Sega continues trucking on with their digital downloadable re-releases of their substantial back catalogue of classic arcade and console titles, most of which only ever graced on their own legacy hardware. Of recent note, are three 3D fighters developed by their AM2 division, originally running on the proprietary Model 2 arcade chipset. A certain Yu Sukuki, known to be heavily involved with a lot of AM2’s work, was supervising the division and went on to give arcade hits such as the Virtua Fighter and Virtua Cop series. He also helped envision this interactive open-world action adventure about martial arts and sailors, but that’s different story.
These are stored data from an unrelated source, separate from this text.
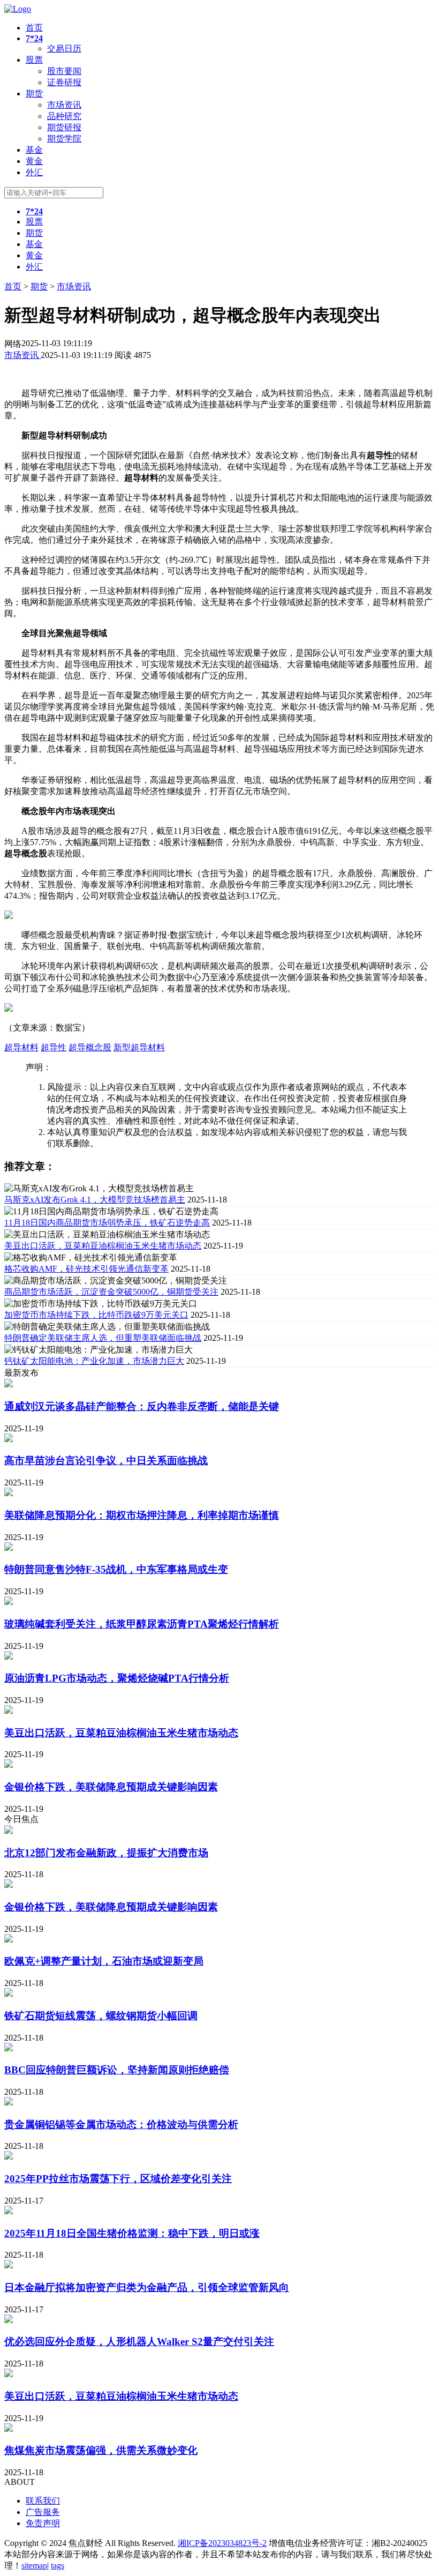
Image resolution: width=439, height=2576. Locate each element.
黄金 (34, 161)
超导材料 (21, 1047)
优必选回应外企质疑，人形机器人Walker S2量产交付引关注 (139, 2341)
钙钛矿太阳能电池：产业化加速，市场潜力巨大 (94, 1360)
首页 (34, 27)
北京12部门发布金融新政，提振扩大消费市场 (106, 1852)
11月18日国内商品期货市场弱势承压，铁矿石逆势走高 (107, 1222)
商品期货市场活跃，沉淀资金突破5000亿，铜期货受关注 (111, 1291)
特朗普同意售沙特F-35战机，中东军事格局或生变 (116, 1569)
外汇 (34, 172)
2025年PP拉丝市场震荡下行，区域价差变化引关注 (118, 2178)
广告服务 (43, 2512)
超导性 (53, 1047)
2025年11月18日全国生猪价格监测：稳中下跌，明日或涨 (132, 2233)
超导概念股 (90, 1047)
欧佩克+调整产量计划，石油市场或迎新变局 (103, 1961)
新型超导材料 (139, 1047)
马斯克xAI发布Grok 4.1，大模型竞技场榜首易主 (94, 1199)
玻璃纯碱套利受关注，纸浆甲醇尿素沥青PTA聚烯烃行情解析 (141, 1624)
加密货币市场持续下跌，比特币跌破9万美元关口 (96, 1314)
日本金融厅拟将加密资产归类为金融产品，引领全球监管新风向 (146, 2287)
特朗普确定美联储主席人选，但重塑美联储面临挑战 (102, 1337)
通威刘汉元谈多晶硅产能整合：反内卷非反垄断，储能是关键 (141, 1406)
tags (57, 2565)
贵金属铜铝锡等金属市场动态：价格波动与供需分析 (121, 2124)
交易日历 (64, 48)
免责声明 (43, 2523)
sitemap (34, 2565)
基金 (34, 149)
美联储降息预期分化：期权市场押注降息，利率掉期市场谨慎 (141, 1515)
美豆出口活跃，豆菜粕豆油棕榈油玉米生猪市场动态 (102, 1245)
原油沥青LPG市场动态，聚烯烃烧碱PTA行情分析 (116, 1678)
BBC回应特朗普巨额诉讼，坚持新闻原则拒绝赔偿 (116, 2069)
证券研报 (64, 82)
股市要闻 (64, 71)
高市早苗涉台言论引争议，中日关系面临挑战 (106, 1460)
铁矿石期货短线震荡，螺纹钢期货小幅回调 (101, 2015)
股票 (34, 59)
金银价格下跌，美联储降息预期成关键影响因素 (111, 1787)
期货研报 (64, 127)
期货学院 (64, 138)
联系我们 (43, 2500)
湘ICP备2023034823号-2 (222, 2543)
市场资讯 (64, 104)
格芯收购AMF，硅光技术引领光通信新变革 (86, 1268)
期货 (34, 93)
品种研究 (64, 116)
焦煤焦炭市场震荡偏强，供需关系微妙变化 (101, 2450)
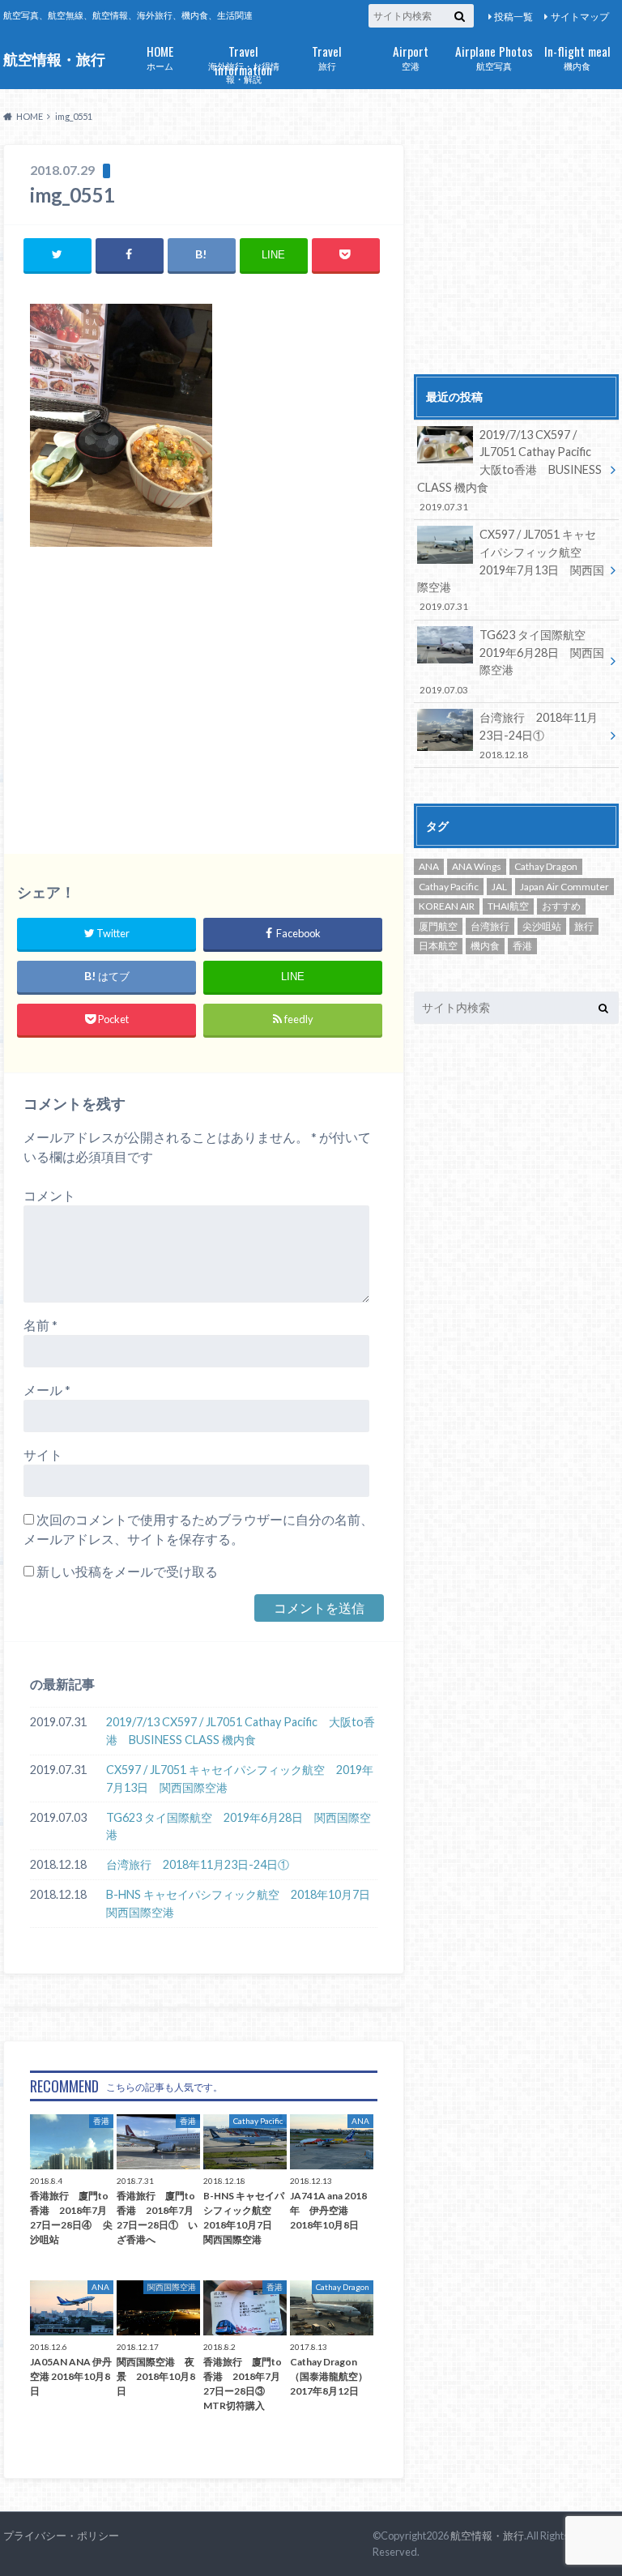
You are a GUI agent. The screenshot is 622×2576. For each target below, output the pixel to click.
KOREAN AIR (447, 906)
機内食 (577, 56)
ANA (429, 866)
What we essentially have here are three 10 year plus old one-on-one beat ‘em ups, brandishing some of the more basic elements you see in today’s more modern fighters. Sadly, you won’t find any 8-way directional movement, sideways tech-rolling, tag battles or super meters to keep your interest. Once you’ve looked past all that, gameplay-wise some of these titles do stand up to the test of time. But which of these will suit your tastes better?
Virtua Fighter 2
When I was but a youngling, Virtua Fighter 2 was one of my favorite 3D fighters to ever grace the local arcade scene, and was probably the one I spent the most tokens on. This was before Tekken and Soul Edge had came to claim my attention span. And sure, it was no Mortal Kombat or X-Men vs. Street Fighter. But it looked, at the time, downright exciting. It’s deep mechanics and interesting assortment of fighters sucked me in good. Seventeen years later, and it certainly has showed its age. The visual impact just isn’t the same, especially on the character’s plastered facial expressions. Apart from that, animations are still fairly believable.
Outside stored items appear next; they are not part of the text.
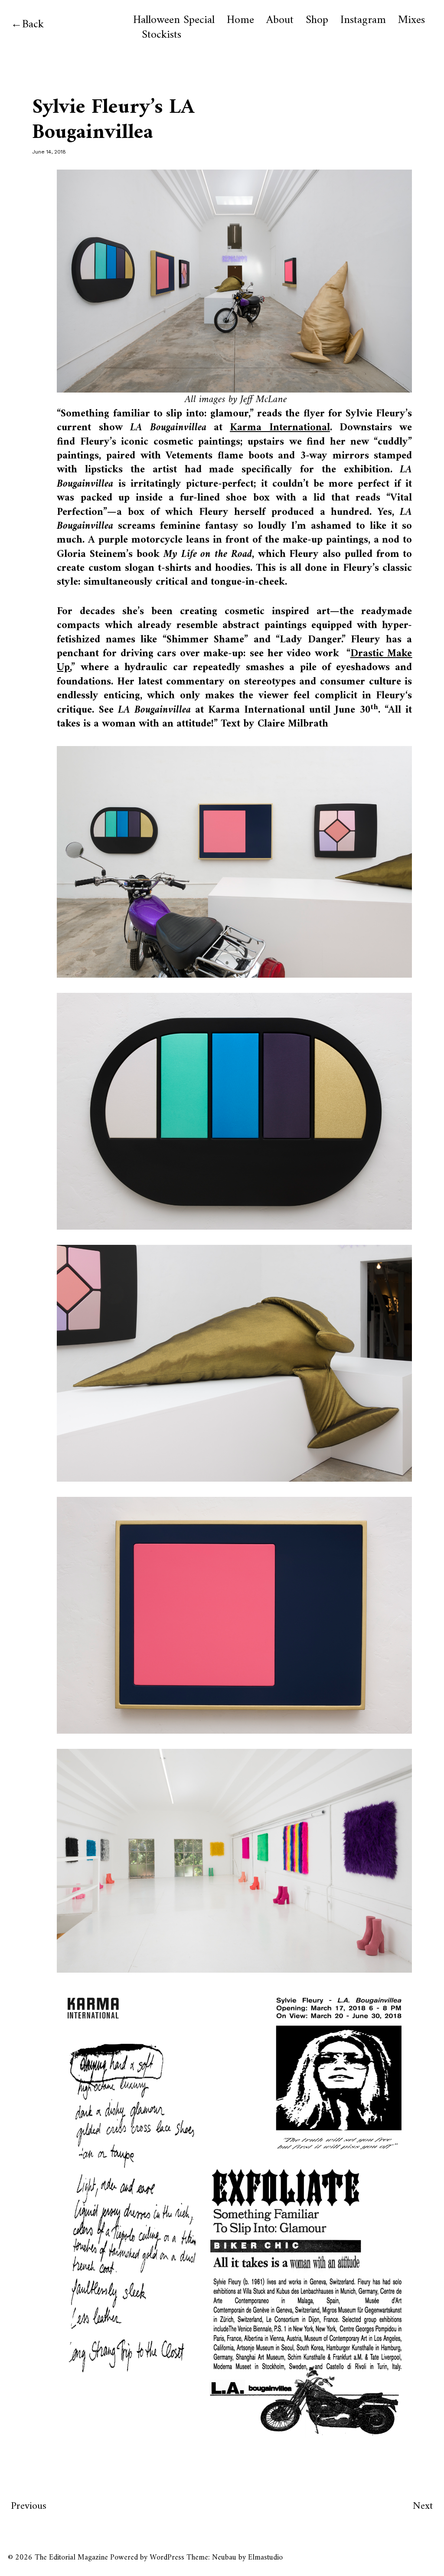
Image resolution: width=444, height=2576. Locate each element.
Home (240, 20)
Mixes (411, 20)
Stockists (161, 35)
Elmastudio (265, 2557)
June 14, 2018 (49, 152)
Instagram (363, 20)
At least one of the most common criticism I feel one would have over the controls, are the insane leaps of air your fighter can get while jumping. Its a bit unwieldy, but time it correctly, and you can try to use it catch opponents off-guard. While I do miss more modern features like side-stepping, and the character voices are still recorded at lower samples, Virtua Fighter 2’s raw, no-fluff feeling is formidable.
I’d liken Fighting Vipers to Virtua Fighter 2’s wackier, colorful and more upbeat cousin. While it still retains the same three-button layout, Fighting Vipers tosses in a punk-like demeanor, with fighters sporting armored padding. Not just for show, these armors can easily break off when met with enough force, leaving you at a disadvantage if you’re not careful enough (you may recall Namco Bandai’s Soulcalibur IV featuring a similar mechanic). Add to the caged arenas, which also can be broken off when an opponent as been flung hard enough, and you have a very pressure-inducing set-up.
Fighting Vipers is distinct enough in its own right and in some ways, feels a lot fiercer. I would even go on to say that the visuals hold up a lot better, thanks to the somewhat more anime-esque approach to colouring. And there’s just something really satisfying punching a skateboarder through a fence.
Sonic the Fighters
If Fighting Vipers is Virtua Fighter 2’s wackier cousin, I’m not too certain where exactly Sonic the Fighters fits into the family tree. To put it in simpler terms, it’s complete Looney Tunes. You have a whole army of Sonic friends crowding together, all pudgy and proud, pouncing all across the arena. Not quite the predecessor to Super Smash Bros, I assure you. The presentation feels a bit overdone (attacking enemies will have them drop rings each time, or even have their bodies deform), which can result in some confusion when trying to nail down the ebb of combat. As it is, the enemy AI won’t put up much of a fight, so I recommend increasing the difficulty up from “Normal.”
Interestingly enough, Sonic the Fighters is the only game in this list that actually has some semblance of a story. Defeating each fighter will net you an emerald, of which you must collect 8 in order to power a spaceship that will take you to Dr. Eggman’s space station and have you fight Metal Sonic. It doesn’t really make much sense if you put any real thought to it, but I do appreciate what AM2 was trying to accomplish. Sonic the Fighters also has probably the easiest set of achievements I have ever seen in a fighting game. Within 30 minutes of my play-time, I was able to unlock 90 percent of them.
If you’re looking to experience the series that helped define the 3D fighting game genre, you owe it to yourself to check out Virtua Fighter 2 and Fighting Vipers. Sonic the Fighters is something of an oddball, and I would only recommend to diehard fans.
This game was reviewed on the Xbox 360.